Dennoch bin auch ich sehr froh, dass es nun endlich wieder weitergeht.
Wir haben den Regentag dennoch sinnvoll nutzen können. So stand ein ein Besuch im Arktikum an.

Die Stadt selbst bietet eher weniger architektonische Highlights. Kein Wunder, hat die Wehrmacht im 2. Weltkrieg doch nahezu 90% der Bausubstanz nach ihrem Abzug zerstört. Auch dieser Teil der Geschichte findet man im Völkermuseum von Lappland, welches auch im Arktikum einen Platz hat.
Am Vorabend sind wir einem Tipp des Hotelpersonals gefolgt und waren in einem Restaurant mit typisch regionaler Küche.

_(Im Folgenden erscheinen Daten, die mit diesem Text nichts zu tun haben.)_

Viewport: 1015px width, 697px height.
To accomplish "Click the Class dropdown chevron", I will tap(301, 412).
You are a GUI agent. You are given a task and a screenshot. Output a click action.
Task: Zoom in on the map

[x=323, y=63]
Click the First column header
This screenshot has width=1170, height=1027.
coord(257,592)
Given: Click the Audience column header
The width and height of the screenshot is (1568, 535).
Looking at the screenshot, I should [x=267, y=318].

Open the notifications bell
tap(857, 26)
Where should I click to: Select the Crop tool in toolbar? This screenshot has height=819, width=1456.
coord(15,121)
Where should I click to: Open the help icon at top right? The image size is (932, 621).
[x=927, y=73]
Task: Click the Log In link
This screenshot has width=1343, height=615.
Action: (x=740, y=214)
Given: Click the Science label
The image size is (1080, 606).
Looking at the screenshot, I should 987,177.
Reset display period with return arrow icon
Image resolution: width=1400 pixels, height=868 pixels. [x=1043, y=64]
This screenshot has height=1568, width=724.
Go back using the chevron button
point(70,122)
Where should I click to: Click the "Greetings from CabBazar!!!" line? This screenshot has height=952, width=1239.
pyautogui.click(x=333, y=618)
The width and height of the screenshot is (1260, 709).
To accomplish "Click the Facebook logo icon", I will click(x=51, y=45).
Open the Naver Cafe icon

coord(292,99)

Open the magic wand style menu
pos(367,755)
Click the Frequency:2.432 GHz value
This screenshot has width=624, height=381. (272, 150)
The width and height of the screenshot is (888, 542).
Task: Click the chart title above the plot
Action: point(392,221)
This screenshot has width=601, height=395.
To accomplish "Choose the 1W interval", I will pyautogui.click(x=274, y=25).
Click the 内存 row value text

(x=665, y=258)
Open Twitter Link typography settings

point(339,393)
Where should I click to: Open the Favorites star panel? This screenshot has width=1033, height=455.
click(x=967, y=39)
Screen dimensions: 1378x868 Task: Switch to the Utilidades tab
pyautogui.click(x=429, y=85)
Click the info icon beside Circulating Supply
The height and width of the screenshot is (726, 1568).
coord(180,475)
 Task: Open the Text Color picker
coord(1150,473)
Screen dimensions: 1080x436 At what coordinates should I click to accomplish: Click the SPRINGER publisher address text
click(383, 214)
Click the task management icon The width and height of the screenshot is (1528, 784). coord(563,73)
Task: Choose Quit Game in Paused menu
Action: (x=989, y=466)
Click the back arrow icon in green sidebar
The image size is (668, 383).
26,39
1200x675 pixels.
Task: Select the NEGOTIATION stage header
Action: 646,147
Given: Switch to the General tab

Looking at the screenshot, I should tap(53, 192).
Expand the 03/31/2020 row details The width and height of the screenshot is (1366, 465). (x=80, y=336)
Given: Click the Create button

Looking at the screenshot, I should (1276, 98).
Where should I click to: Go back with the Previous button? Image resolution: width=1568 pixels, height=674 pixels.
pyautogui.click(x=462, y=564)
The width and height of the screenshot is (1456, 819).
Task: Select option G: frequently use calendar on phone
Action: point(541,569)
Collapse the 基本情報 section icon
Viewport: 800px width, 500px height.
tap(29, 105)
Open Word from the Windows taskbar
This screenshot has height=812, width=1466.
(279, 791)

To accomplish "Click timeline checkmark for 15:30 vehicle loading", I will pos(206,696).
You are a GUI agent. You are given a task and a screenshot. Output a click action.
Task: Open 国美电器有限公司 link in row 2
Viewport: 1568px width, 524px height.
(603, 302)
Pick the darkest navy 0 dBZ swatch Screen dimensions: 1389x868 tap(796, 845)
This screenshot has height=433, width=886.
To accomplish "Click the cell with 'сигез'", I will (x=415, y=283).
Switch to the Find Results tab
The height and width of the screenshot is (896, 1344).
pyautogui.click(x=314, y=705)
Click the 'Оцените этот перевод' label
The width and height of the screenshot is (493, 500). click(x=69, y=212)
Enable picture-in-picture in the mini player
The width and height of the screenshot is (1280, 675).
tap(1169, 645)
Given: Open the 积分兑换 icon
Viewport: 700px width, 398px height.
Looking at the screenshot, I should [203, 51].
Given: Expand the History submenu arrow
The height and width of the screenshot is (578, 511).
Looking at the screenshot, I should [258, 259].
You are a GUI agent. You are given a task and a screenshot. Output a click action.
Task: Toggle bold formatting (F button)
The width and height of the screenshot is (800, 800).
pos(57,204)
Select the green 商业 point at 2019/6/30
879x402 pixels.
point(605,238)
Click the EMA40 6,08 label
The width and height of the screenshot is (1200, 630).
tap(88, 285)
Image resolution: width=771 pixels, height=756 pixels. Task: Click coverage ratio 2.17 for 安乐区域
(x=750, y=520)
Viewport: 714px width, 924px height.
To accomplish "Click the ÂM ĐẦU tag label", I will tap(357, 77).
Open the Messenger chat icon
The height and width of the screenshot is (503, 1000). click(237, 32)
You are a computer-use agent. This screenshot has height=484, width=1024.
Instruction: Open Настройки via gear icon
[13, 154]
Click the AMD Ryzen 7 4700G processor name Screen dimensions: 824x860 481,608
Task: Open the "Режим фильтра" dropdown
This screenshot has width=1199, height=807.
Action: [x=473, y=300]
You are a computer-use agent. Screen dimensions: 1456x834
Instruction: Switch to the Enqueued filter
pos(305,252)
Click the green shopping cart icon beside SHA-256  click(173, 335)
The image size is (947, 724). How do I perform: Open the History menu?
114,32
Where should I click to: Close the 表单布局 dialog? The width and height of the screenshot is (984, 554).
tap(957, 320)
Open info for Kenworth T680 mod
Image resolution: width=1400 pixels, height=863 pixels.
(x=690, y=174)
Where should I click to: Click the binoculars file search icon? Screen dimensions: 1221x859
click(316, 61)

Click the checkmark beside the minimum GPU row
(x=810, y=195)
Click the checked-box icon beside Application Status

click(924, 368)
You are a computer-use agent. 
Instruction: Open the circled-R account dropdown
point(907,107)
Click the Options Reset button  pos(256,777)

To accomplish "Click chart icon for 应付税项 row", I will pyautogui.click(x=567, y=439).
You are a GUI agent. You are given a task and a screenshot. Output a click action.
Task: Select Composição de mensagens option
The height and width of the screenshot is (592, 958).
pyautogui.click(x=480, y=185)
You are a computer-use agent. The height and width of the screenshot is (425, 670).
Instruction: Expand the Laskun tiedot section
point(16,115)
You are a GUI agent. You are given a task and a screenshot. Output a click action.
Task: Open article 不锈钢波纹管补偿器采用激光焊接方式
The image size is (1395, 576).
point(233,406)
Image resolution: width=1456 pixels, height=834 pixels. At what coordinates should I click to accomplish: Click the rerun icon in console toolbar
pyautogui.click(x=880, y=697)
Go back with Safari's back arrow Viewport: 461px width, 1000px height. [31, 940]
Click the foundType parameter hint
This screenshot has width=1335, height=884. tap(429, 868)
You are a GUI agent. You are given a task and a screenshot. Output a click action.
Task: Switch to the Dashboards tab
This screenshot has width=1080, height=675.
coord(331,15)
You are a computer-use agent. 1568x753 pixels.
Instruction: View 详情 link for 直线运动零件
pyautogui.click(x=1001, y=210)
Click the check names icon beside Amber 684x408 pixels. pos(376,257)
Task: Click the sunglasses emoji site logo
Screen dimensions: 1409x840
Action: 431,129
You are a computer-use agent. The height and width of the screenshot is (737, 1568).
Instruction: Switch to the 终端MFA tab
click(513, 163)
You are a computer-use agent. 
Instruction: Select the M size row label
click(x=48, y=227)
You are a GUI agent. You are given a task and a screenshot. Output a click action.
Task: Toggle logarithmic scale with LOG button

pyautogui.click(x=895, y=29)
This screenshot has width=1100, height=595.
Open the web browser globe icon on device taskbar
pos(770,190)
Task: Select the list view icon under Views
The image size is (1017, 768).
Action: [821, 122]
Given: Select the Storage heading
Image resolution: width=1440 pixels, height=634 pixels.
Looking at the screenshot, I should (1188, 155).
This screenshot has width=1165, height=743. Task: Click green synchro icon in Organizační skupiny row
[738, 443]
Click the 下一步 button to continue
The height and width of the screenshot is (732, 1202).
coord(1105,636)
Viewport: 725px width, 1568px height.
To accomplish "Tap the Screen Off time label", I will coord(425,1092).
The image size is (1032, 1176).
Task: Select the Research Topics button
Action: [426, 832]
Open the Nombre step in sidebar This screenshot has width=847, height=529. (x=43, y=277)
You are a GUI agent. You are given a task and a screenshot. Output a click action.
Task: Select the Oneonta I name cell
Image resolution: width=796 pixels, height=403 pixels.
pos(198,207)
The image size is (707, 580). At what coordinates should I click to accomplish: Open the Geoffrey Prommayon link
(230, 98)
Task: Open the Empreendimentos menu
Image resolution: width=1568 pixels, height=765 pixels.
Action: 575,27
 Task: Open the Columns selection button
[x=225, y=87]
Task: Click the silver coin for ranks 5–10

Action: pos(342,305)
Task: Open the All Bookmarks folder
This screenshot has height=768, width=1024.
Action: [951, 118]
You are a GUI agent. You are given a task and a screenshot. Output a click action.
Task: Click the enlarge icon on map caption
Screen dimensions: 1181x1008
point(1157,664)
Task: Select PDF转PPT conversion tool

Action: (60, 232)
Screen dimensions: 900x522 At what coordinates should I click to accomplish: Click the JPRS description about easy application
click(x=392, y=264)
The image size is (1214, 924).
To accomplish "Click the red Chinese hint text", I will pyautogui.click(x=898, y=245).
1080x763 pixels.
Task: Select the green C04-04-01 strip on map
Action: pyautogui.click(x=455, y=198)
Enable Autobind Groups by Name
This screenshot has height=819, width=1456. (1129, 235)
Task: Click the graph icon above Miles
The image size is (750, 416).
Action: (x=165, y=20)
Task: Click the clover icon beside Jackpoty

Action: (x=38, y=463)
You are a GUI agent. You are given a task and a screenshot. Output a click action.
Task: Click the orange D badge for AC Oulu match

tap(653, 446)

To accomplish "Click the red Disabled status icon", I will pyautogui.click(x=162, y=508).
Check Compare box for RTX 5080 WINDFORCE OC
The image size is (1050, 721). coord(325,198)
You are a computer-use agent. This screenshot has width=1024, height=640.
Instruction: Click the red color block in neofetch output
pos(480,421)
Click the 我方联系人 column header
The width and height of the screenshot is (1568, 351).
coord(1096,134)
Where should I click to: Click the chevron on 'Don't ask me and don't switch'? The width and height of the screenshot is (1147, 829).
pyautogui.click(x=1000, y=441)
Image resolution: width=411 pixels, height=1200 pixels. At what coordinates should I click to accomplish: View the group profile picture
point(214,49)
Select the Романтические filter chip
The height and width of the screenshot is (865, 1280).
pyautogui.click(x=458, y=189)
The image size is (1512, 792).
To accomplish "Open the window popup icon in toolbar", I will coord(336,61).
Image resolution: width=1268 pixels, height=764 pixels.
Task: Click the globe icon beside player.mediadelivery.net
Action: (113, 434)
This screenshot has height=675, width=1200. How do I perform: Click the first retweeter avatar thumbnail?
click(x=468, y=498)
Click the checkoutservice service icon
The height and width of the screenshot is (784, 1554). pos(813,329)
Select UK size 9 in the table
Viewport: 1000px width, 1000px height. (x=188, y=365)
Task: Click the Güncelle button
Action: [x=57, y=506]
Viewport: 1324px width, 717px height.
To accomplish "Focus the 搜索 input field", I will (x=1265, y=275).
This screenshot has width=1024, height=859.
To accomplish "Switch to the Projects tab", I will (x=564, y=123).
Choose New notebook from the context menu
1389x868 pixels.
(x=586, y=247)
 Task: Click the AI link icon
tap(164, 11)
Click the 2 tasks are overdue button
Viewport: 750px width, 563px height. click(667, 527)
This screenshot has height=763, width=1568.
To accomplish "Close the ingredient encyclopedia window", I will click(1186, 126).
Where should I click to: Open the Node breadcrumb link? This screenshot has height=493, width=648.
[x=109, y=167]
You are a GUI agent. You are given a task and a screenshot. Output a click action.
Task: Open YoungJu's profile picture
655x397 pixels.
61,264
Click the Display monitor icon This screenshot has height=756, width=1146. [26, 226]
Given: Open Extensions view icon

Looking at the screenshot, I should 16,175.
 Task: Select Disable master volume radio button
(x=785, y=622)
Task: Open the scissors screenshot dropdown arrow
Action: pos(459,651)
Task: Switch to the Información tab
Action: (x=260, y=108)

Am 09.07.26 haben wir dann Rovaniemi in Richtung Südosten auf der N 78 verlassen.
Endlich gab es wieder einsame Strassen, rechts und links von den bekannten Protagonisten Fichte, Birke und Kiefer gesäumt.

und weil es so schön ist gleich noch eins!!

Meine Frau nimmt diese Landschaft und Einsamkeit ganz anders wahr als ich. Während sie es langweilig findet und lieber hinten im Wagen Puzzle legt, erfüllt mich diese Landschaft nur mit Freude. Schon nach 15 Minuten spüre ich eine innere Ruhe und eine Art Glück. Ich kann verstehen, warum man hier gerne mit dem Fahrrad tourt. Ich ärgere mich, warum ich das nicht früher gemacht habe, wo meine Knochen noch in Ordnung waren. Das Erlebnis dieser Landschaft, die Einsamkeit, die wechselnden Gerüche, traumhaft schön.
Mittlerweile sind wir in Puolanka angekommen. Grill etc ist aufgebaut und der Platz nur ca. 20 Meter vom See entfernt.


Geangelt wird erst weiter südöstlich

Morgen geht es wieder weiter. Über Kajaani nach Juuka in Nordkarelien.